● **Your task**
Rewrite the listing from its start through the line with "This PC is located at coordinates (83, 145).", putting "Overview" in place of "Introduction" and leaving everything else the same.

:: Records shown

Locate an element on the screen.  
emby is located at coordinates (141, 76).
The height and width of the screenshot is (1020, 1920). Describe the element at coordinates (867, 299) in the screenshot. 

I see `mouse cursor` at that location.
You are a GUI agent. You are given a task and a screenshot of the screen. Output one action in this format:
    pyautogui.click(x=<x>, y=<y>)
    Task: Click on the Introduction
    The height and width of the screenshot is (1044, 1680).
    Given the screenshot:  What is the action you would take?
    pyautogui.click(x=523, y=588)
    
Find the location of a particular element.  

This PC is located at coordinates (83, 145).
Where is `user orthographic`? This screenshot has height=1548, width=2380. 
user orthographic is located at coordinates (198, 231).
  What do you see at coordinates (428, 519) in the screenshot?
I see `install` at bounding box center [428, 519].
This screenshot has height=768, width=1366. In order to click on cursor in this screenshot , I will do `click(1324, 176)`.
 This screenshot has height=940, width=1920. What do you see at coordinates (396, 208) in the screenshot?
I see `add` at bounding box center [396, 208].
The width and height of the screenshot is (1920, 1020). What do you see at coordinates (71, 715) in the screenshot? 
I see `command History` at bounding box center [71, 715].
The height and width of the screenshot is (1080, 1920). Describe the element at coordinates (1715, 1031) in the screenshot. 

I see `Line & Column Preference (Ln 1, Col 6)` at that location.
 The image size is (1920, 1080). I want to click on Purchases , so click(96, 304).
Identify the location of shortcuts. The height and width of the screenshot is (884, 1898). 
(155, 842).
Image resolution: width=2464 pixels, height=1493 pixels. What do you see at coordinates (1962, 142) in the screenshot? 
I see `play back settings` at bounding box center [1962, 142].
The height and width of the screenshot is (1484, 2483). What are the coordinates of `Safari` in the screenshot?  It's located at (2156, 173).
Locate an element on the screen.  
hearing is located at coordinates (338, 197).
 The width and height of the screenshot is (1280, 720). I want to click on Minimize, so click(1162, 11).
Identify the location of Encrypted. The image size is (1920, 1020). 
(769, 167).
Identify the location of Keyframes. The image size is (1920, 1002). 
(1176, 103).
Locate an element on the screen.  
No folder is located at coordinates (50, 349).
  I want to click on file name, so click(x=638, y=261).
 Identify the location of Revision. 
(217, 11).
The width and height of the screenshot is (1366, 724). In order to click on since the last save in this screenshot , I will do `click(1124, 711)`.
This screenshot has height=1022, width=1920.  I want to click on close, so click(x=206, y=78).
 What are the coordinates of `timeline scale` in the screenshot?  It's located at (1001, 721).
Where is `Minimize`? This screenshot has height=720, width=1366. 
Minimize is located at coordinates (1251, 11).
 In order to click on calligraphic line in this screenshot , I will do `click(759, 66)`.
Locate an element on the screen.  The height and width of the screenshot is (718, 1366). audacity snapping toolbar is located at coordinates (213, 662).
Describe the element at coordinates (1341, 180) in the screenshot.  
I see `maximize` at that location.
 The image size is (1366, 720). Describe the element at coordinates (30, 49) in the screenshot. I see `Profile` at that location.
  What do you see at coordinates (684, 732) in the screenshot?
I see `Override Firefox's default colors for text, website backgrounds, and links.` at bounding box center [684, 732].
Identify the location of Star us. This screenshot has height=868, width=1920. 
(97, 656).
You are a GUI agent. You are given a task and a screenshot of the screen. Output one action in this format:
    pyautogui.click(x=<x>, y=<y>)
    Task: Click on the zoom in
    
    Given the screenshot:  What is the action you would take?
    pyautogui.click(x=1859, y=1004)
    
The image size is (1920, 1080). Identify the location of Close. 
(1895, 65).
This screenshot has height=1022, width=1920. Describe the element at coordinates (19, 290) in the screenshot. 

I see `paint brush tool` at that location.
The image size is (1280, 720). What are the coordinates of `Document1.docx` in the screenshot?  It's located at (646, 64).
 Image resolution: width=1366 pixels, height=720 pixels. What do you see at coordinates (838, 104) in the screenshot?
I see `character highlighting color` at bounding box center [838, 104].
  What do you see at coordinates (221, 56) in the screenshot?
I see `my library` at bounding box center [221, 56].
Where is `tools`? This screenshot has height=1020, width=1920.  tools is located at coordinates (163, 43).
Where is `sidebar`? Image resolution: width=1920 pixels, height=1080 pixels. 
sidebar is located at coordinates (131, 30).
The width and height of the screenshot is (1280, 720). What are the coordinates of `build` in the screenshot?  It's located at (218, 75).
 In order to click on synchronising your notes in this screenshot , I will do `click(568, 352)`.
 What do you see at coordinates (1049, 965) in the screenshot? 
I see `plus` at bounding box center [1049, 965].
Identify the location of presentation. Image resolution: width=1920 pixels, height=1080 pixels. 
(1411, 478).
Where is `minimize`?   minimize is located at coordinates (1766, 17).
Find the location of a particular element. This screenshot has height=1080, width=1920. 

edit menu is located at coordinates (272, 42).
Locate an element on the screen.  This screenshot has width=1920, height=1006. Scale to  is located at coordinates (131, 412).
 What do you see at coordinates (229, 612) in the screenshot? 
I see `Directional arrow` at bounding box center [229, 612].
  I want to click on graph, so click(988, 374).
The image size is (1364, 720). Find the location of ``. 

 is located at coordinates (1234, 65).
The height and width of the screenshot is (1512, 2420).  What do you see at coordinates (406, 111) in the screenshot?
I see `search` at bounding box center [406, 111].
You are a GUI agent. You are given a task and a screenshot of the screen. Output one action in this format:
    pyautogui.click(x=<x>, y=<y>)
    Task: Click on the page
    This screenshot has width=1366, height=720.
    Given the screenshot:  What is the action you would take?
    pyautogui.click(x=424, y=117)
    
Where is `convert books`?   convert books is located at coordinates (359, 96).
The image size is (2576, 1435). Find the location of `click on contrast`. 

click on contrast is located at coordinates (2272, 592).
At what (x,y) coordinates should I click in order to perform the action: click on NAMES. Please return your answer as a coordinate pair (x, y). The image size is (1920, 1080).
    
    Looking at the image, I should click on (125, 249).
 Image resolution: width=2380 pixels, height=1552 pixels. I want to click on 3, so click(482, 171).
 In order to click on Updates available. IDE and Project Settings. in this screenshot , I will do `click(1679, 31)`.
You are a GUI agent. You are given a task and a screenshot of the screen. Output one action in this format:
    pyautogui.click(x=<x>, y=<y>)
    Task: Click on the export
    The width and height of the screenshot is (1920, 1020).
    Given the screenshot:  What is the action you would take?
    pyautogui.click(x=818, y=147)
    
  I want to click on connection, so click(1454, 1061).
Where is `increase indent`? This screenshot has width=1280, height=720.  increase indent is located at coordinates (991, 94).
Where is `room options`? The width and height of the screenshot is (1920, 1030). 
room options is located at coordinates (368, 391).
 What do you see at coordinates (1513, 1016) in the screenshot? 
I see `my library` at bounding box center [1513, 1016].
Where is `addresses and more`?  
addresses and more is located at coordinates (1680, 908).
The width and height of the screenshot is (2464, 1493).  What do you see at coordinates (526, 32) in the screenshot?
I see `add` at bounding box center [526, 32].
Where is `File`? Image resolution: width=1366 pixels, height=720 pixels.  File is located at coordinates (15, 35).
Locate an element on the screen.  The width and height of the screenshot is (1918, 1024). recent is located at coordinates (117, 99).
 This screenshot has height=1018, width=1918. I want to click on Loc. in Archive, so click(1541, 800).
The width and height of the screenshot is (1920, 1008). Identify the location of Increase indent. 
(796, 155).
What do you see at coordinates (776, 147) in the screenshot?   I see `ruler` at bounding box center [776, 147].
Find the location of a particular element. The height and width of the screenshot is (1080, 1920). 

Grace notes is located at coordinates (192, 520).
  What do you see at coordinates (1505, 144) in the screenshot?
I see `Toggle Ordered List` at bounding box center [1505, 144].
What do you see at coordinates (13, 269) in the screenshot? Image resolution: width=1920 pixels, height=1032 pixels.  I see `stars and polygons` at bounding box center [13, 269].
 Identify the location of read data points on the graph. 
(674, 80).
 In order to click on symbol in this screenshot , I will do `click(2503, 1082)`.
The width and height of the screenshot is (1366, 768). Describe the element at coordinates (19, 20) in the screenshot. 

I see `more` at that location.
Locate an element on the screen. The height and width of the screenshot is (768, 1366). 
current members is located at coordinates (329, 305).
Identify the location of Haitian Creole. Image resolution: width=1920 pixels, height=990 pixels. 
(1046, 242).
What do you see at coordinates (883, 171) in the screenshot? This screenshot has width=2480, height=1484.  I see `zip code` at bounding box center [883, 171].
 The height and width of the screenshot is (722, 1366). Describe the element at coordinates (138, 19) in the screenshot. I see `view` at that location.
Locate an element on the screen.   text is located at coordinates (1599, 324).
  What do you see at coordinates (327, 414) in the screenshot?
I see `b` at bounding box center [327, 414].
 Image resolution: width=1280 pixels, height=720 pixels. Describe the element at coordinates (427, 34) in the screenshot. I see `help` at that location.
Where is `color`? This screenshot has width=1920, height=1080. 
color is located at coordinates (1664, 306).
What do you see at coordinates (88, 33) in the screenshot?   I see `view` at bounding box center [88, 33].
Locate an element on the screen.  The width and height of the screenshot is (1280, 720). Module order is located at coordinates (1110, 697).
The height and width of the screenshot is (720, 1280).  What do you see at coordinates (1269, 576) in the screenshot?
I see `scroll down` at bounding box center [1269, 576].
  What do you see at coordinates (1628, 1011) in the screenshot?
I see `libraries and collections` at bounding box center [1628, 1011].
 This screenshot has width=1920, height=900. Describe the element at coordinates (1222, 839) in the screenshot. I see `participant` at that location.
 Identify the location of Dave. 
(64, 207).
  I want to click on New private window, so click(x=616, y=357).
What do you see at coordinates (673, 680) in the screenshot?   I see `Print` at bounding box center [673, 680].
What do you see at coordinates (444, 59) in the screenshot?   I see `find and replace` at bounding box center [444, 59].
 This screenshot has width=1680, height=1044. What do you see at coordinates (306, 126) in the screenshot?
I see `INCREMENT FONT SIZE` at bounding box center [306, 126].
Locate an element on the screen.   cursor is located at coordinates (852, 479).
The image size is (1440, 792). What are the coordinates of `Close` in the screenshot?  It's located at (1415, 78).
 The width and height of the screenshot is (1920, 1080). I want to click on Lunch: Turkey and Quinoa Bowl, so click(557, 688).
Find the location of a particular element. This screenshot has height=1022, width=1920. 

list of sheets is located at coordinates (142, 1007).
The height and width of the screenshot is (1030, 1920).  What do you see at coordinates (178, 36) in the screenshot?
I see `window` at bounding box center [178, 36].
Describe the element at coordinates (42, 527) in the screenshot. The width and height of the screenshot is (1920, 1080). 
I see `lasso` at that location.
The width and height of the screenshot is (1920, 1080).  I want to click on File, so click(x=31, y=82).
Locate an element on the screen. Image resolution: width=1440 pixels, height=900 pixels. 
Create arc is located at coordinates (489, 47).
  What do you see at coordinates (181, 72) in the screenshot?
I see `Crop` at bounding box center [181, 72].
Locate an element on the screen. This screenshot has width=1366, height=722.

::::

● **Result below**
Locate an element on the screen.  
emby is located at coordinates (141, 76).
The height and width of the screenshot is (1020, 1920). Describe the element at coordinates (867, 299) in the screenshot. 

I see `mouse cursor` at that location.
You are a GUI agent. You are given a task and a screenshot of the screen. Output one action in this format:
    pyautogui.click(x=<x>, y=<y>)
    Task: Click on the Overview
    The height and width of the screenshot is (1044, 1680).
    Given the screenshot:  What is the action you would take?
    pyautogui.click(x=523, y=588)
    
Find the location of a particular element.  

This PC is located at coordinates (83, 145).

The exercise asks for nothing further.